§ Description of the task
All that is needed is an exact repetition of the lines from the one containing "gas, 400 V, 50" through the final line of the material, without pictures.

### Working data

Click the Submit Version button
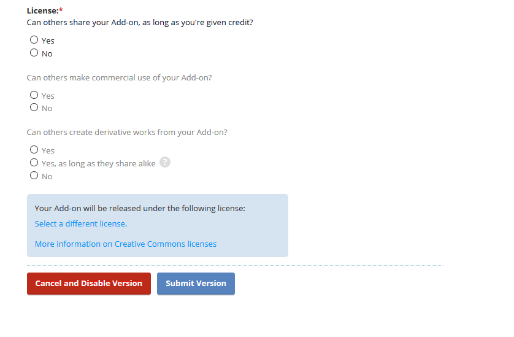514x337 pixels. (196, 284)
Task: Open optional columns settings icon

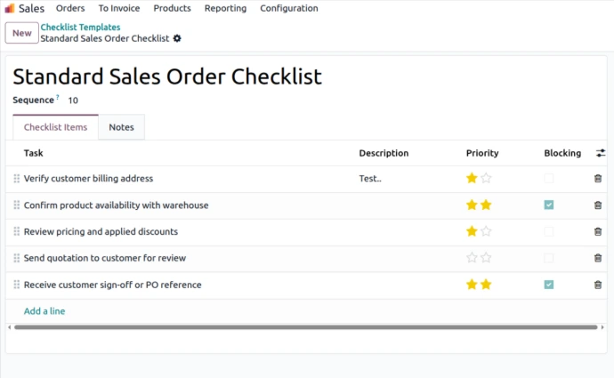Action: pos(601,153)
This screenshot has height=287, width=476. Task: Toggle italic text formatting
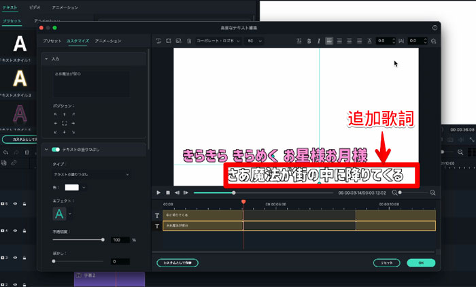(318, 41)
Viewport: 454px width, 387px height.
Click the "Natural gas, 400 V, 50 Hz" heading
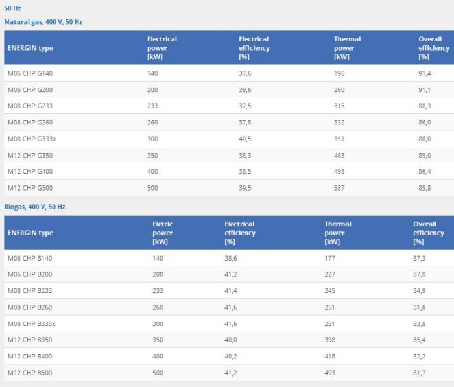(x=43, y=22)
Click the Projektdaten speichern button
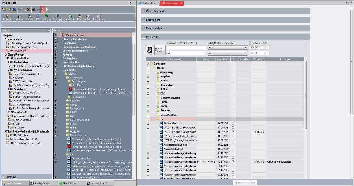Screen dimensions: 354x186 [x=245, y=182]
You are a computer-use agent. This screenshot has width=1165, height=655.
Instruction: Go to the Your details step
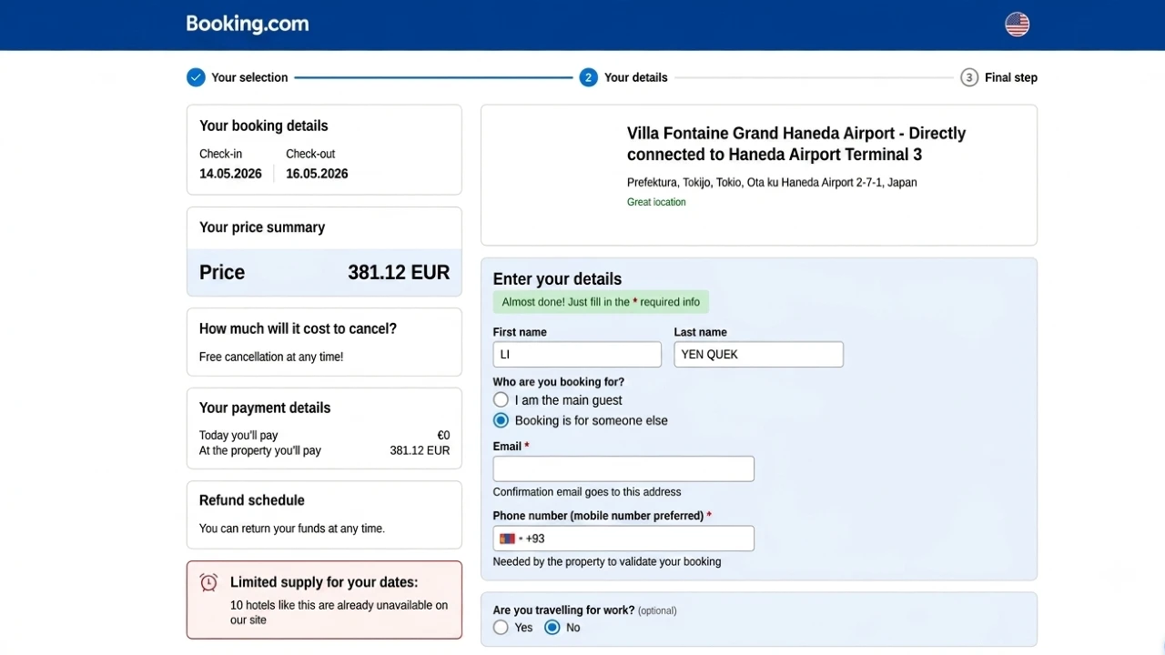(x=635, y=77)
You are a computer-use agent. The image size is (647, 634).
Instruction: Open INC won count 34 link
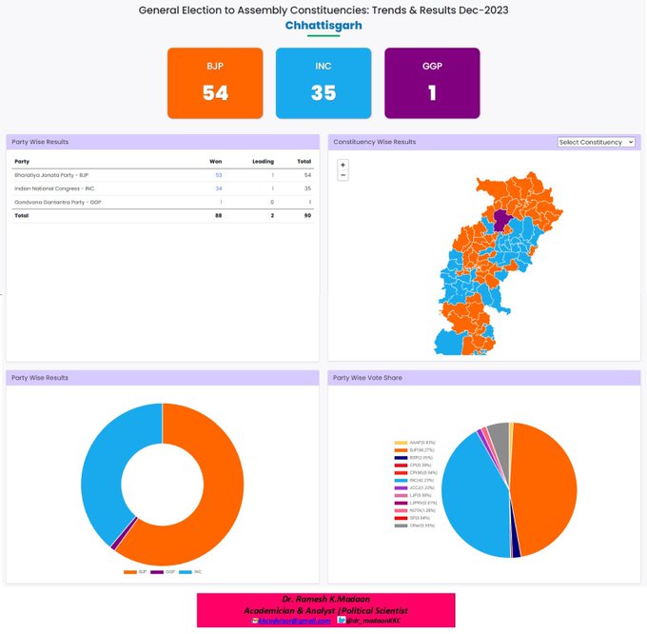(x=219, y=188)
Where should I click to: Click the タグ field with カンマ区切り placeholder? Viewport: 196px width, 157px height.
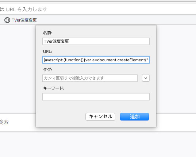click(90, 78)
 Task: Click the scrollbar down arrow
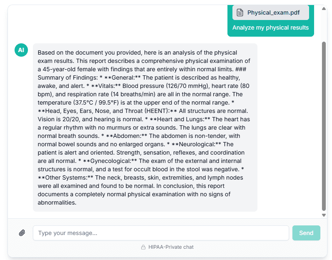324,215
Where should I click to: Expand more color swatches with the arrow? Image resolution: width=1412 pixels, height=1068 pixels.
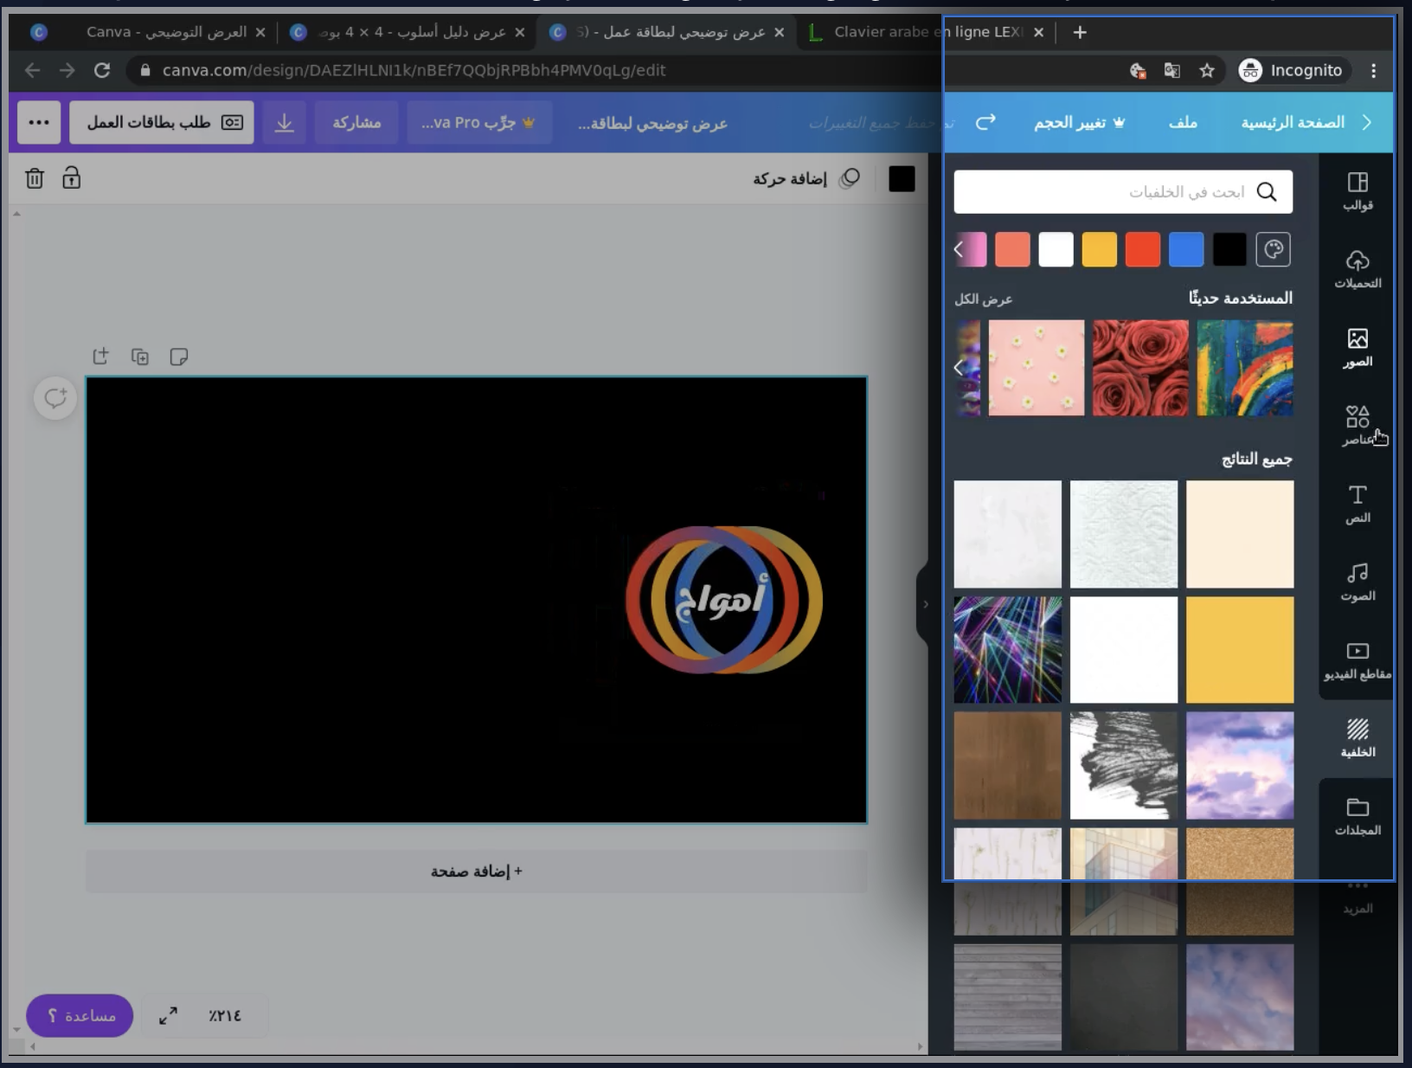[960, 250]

######

§ Written response
Click the "Natural gas, 400 V, 50 Hz" heading
(x=43, y=22)
Click the Projektdaten speichern button
Screen dimensions: 354x186 [x=245, y=182]
You are a computer-use agent. This screenshot has width=1165, height=655.
Instruction: Go to the Your details step
(x=635, y=77)
You are a computer-use agent. The image size is (647, 634).
Instruction: Open INC won count 34 link
(x=219, y=188)
Where should I click to: Click the タグ field with カンマ区切り placeholder? Viewport: 196px width, 157px height.
click(90, 78)
 Task: Click the scrollbar down arrow
324,215
Where should I click to: Expand more color swatches with the arrow? Image resolution: width=1412 pixels, height=1068 pixels.
[960, 250]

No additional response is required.